The next step is to decide what new information we’re going to store in the memory state. This has two parts:


*   First, a sigmoid layer decides which values we’ll update (it).
*   Second, a tanh layer creates a vector of new candidate values, C~t, that could be added to the state.

Then we find (**it∗C~t**). This is the new candidate values, scaled by how much we decided to update each state value.

For Eg: We’d want to add the gender of the new subject to the memory state, to replace the old one we’re forgetting.

![alt text](https://colah.github.io/posts/2015-08-Understanding-LSTMs/img/LSTM3-focus-i.png)








It’s now time to update the old memory state, Ct−1, into the new memory state Ct.
![alt text](https://colah.github.io/posts/2015-08-Understanding-LSTMs/img/LSTM3-focus-C.png)

For Eg: This is where we’d actually drop the information about the old subject’s gender and add the new information, as we decided in the previous steps.




Output Gate:
Finally, we need to decide what we’re going to output. This output will be based on our updated memory state, but will be a filtered version. 


*   First, we run a sigmoid layer which decides what parts of the memory state we’re going to output.
*   Then, we put the memory state through tanh (to push the values to be between −1 and 1) and multiply it by the output of the sigmoid gate, so that we only output the parts we decided to.

![alt text](https://colah.github.io/posts/2015-08-Understanding-LSTMs/img/LSTM3-focus-o.png)



# **Variations of LSTM**

One popular LSTM variant, introduced by Gers & Schmidhuber (2000), is adding “peephole connections.”

![alt text](https://colah.github.io/posts/2015-08-Understanding-LSTMs/img/LSTM3-var-peepholes.png)

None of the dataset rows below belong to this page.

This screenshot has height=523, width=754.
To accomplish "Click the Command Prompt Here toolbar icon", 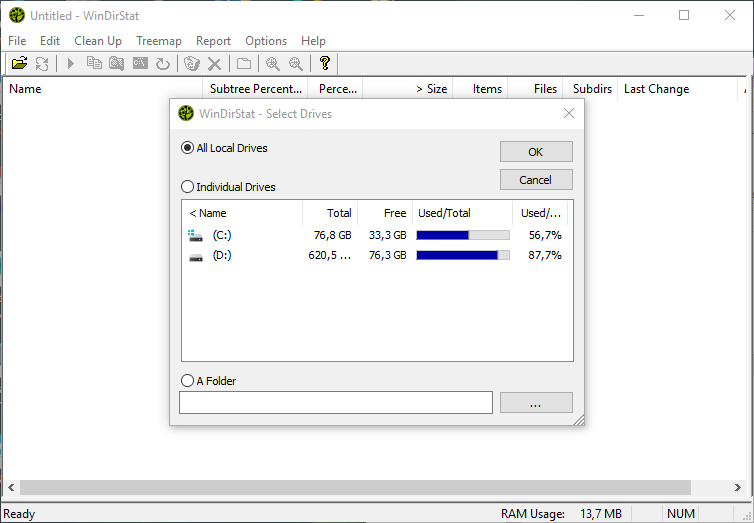I will click(x=140, y=64).
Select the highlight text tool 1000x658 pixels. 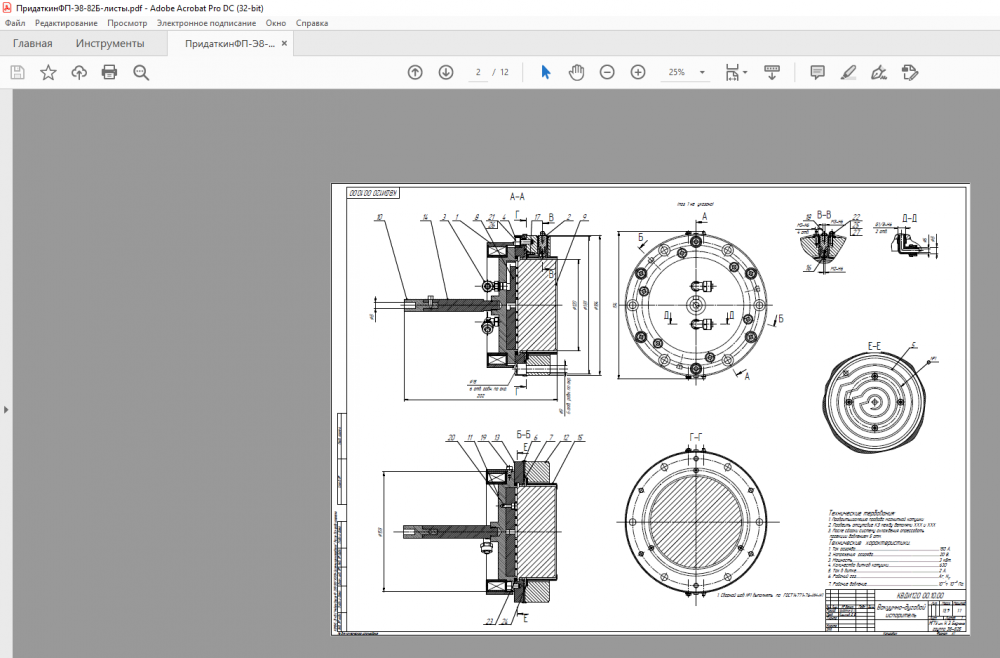click(x=848, y=72)
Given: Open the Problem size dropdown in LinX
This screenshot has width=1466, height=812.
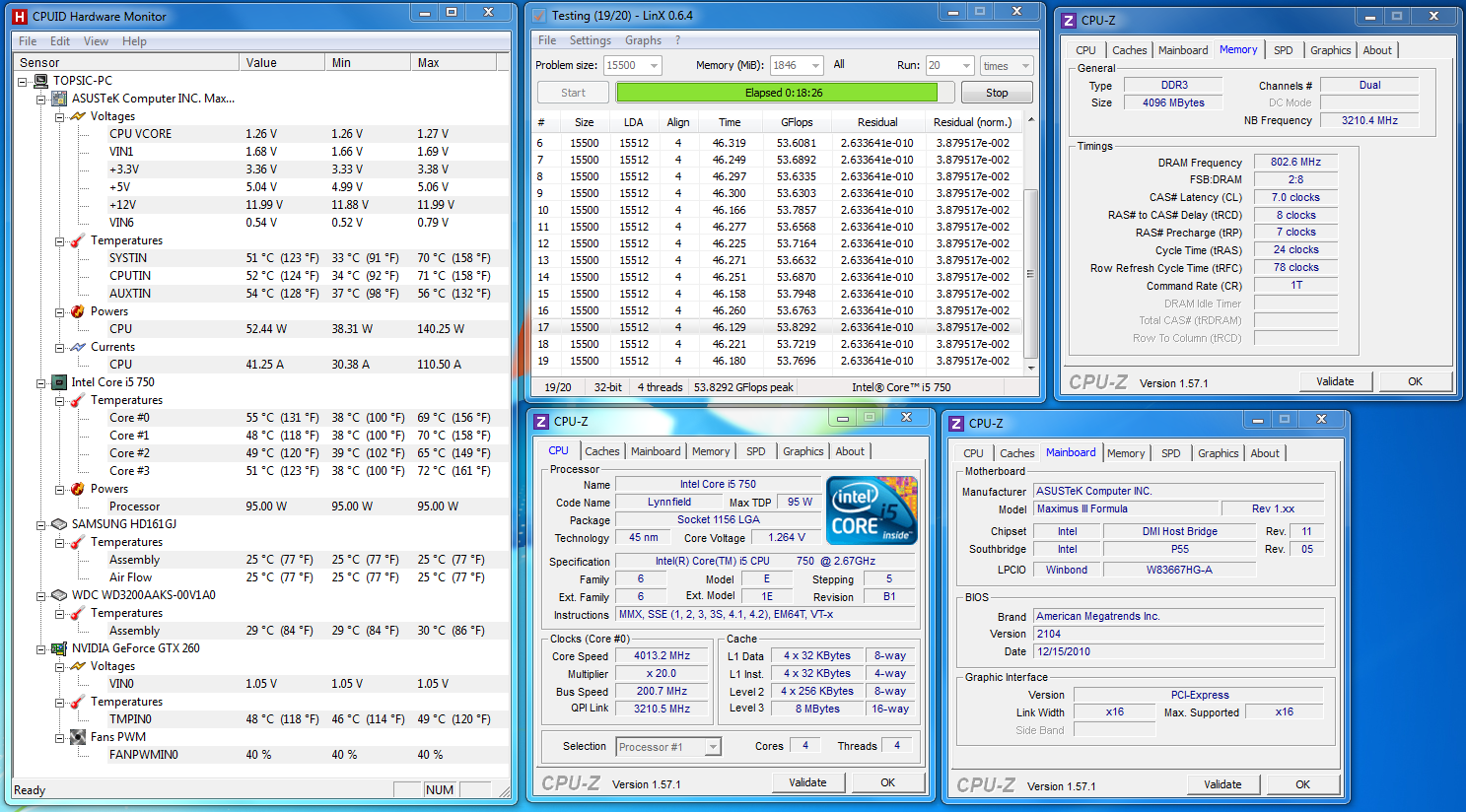Looking at the screenshot, I should tap(653, 66).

Another variation is to use coupled forget and input gates. We only forget when we’re going to input something in its place. We only input new values to the state when we forget something older.
![alt text](https://colah.github.io/posts/2015-08-Understanding-LSTMs/img/LSTM3-var-tied.png)



Another variation is GRU (Gated Recurrent Unit).It combines the forget and input gates into a single “update gate.” It also merges the memory state and hidden state, and makes some other changes. The resulting model is simpler than standard LSTM models, and has been growing increasingly popular.

![alt text](https://colah.github.io/posts/2015-08-Understanding-LSTMs/img/LSTM3-var-GRU.png)



**Which of these variants is best? **

Jozefowicz, et al. (2015) tested more than ten thousand RNN architectures, finding some that worked better than LSTMs on certain tasks.

**What else in future???**



*   Attention - The idea is to let every step of an RNN pick information to look at from some larger collection of information (Xu, et al. (2015)).
*   Grid LSTMs by Kalchbrenner, et al. (2015).


*   RNNs in generative models – such as Gregor, et al. (2015), Chung, et al. (2015), or Bayer & Osendorfer (2015).